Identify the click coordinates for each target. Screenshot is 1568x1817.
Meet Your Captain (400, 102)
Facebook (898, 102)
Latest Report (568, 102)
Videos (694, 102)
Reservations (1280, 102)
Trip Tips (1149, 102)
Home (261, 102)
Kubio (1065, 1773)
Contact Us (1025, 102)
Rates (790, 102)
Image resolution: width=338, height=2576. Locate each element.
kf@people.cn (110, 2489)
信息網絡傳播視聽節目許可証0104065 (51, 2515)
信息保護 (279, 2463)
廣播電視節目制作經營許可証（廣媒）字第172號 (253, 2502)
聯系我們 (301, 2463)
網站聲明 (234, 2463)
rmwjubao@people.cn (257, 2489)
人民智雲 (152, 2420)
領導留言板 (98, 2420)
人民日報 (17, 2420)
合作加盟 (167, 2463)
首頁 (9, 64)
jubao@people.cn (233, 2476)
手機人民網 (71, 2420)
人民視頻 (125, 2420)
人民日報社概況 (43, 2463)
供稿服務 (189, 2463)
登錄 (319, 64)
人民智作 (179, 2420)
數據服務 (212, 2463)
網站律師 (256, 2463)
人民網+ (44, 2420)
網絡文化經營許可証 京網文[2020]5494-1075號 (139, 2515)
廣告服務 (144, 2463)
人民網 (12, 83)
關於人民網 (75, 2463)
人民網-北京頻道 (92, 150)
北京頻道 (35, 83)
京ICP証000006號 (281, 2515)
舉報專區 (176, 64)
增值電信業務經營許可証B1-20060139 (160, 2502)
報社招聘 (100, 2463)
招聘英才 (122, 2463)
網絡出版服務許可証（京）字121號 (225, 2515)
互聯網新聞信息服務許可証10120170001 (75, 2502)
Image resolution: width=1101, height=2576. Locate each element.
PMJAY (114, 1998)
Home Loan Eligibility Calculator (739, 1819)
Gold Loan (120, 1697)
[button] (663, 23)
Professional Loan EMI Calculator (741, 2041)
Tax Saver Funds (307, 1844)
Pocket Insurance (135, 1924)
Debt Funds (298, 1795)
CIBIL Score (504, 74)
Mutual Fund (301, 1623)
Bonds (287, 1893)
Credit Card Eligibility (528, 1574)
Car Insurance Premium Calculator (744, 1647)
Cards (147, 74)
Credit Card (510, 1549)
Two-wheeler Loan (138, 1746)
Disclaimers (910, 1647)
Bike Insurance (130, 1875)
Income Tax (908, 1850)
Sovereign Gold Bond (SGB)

TASK ▸
Can you give every entry above as a JSON list of strings, one string per line, leaving out blank lines?

SOLUTION ▸
[
  "Identify the click coordinates for each target. Screenshot is 1568x1817.",
  "Meet Your Captain (400, 102)",
  "Facebook (898, 102)",
  "Latest Report (568, 102)",
  "Videos (694, 102)",
  "Reservations (1280, 102)",
  "Trip Tips (1149, 102)",
  "Home (261, 102)",
  "Kubio (1065, 1773)",
  "Contact Us (1025, 102)",
  "Rates (790, 102)",
  "Image resolution: width=338, height=2576. Locate each element.",
  "kf@people.cn (110, 2489)",
  "信息網絡傳播視聽節目許可証0104065 (51, 2515)",
  "信息保護 (279, 2463)",
  "廣播電視節目制作經營許可証（廣媒）字第172號 (253, 2502)",
  "聯系我們 (301, 2463)",
  "網站聲明 (234, 2463)",
  "rmwjubao@people.cn (257, 2489)",
  "人民智雲 (152, 2420)",
  "領導留言板 (98, 2420)",
  "人民日報 (17, 2420)",
  "合作加盟 (167, 2463)",
  "首頁 (9, 64)",
  "jubao@people.cn (233, 2476)",
  "手機人民網 (71, 2420)",
  "人民視頻 (125, 2420)",
  "人民日報社概況 (43, 2463)",
  "供稿服務 (189, 2463)",
  "登錄 (319, 64)",
  "人民智作 (179, 2420)",
  "數據服務 (212, 2463)",
  "網站律師 (256, 2463)",
  "人民網+ (44, 2420)",
  "網絡文化經營許可証 京網文[2020]5494-1075號 (139, 2515)",
  "廣告服務 (144, 2463)",
  "人民網 (12, 83)",
  "關於人民網 (75, 2463)",
  "人民網-北京頻道 (92, 150)",
  "北京頻道 (35, 83)",
  "京ICP証000006號 (281, 2515)",
  "舉報專區 (176, 64)",
  "增值電信業務經營許可証B1-20060139 (160, 2502)",
  "報社招聘 (100, 2463)",
  "招聘英才 (122, 2463)",
  "網絡出版服務許可証（京）字121號 (225, 2515)",
  "互聯網新聞信息服務許可証10120170001 (75, 2502)",
  "Image resolution: width=1101, height=2576. Locate each element.",
  "PMJAY (114, 1998)",
  "Home Loan Eligibility Calculator (739, 1819)",
  "Gold Loan (120, 1697)",
  "[button] (663, 23)",
  "Professional Loan EMI Calculator (741, 2041)",
  "Tax Saver Funds (307, 1844)",
  "Pocket Insurance (135, 1924)",
  "Debt Funds (298, 1795)",
  "CIBIL Score (504, 74)",
  "Mutual Fund (301, 1623)",
  "Bonds (287, 1893)",
  "Credit Card Eligibility (528, 1574)",
  "Car Insurance Premium Calculator (744, 1647)",
  "Cards (147, 74)",
  "Credit Card (510, 1549)",
  "Two-wheeler Loan (138, 1746)",
  "Disclaimers (910, 1647)",
  "Bike Insurance (130, 1875)",
  "Income Tax (908, 1850)",
  "Sovereign Gold Bond (SGB)"
]